_Extrait du texte_:
● ● ●

A Ferney, 13 Septembre 1767.

 

 

          Vous me pardonnerez, monseigneur, si je me sers d’une main étrangère ; ma fièvre ne me permet pas d’écrire. Vous me pardonnerez encore si je vous importune si souvent pour les affaires de Galien ; mais il faut que mes comptes soient apurés avant que je meure. Il m’est venu voir aujourd’hui avec deux seigneurs espagnols qu’il m’a amenés. Je lui ai demandé s’il n’avait point encore quelques dettes, et il m’a donné le petit mémoire ci-joint ; de sorte que tout se monte à la somme de 881 livres 18 sous. Ainsi donc, monseigneur, ce jeune homme vous coûtait par an 1,200 livres, indépendamment de sa nourriture et des autres choses nécessaires. Il y a très peu de personnes qui en fissent davantage pour leur fils. Ses dépenses me paraissent exorbitantes pour un jeune homme que vous aviez si bien équipé quand vous me l’envoyâtes. Je n’ai cessé de lui recommander la plus grande retenue ; mais je vois qu’il a usé largement de vos bontés. Il faut avouer pourtant qu’il a mis de la discrétion dans sa magnificence ; car, à l’abri de votre protection et de votre nom, il aurait pu prendre dix mille francs chez les marchands ; on ne lui aurait rien refusé. Vous voilà heureusement débarrassé de ce fardeau, sans qu’il puisse être dégagé de la reconnaissance éternelle qu’il vous doit.

 

          Il ne me reste, monseigneur, que d’attendre vos ordres, et de vous supplier de me continuer vos bontés pour le peu de temps que j’ai encore à en jouir.

● ● ●

_Données recueillies_:
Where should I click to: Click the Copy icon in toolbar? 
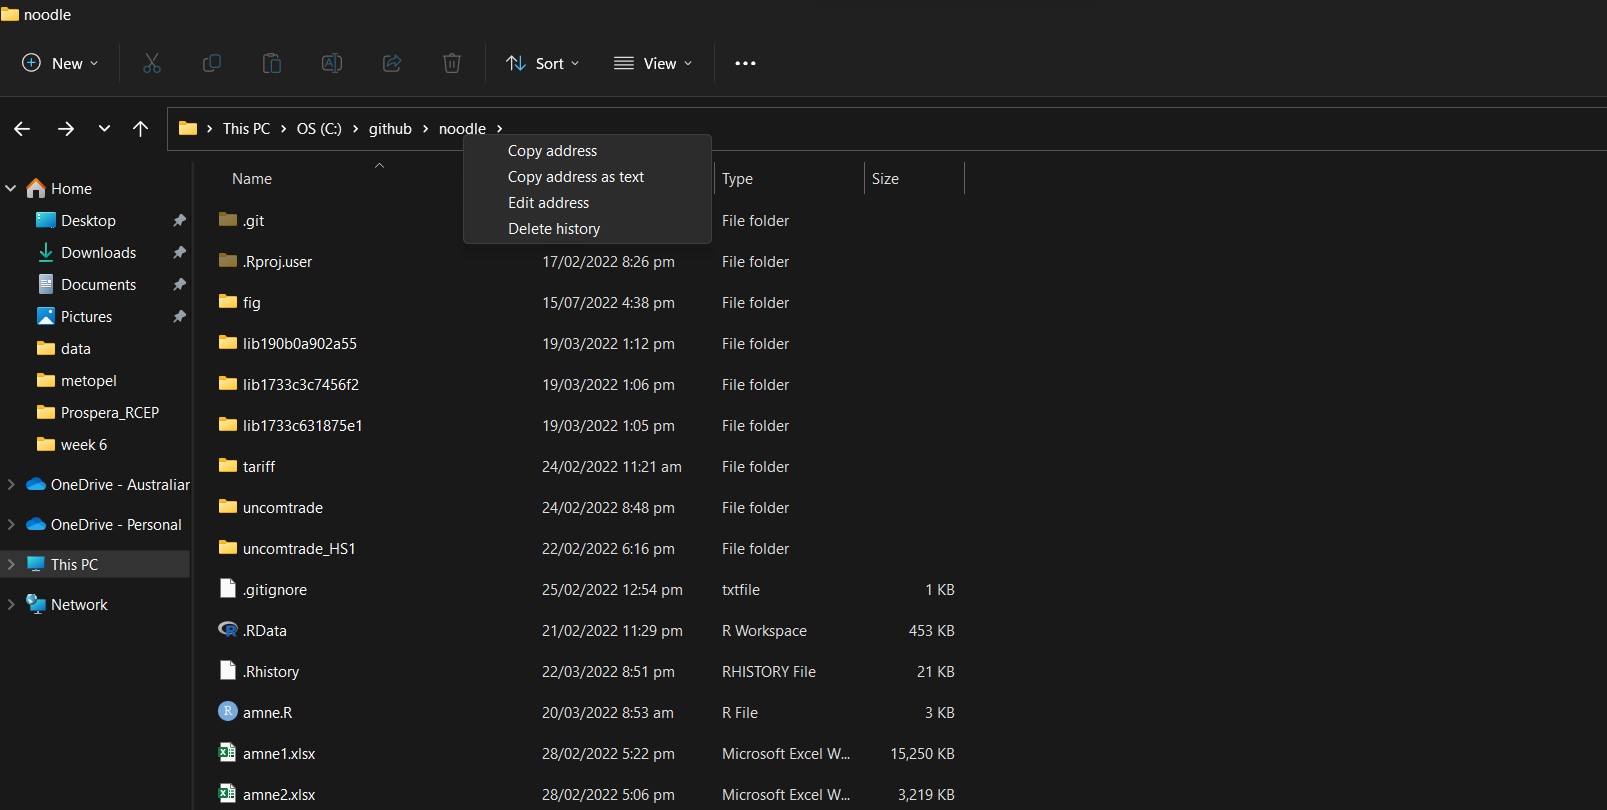[x=212, y=63]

● ● ●

_Travail demandé_:
**1.** Extrayez de la lettre de Ferney le passage qui commence par les mots contenant « Il ne me reste, monseigneur, que » et s'achève sur « à en jouir. ».
**2.** Relevez toutes les sommes d'argent citées dans la lettre de Ferney.

_Réponses attendues_:
**1.**
Il ne me reste, monseigneur, que d’attendre vos ordres, et de vous supplier de me continuer vos bontés pour le peu de temps que j’ai encore à en jouir.

**2.**
881 livres 18 sous
1,200 livres
dix mille francs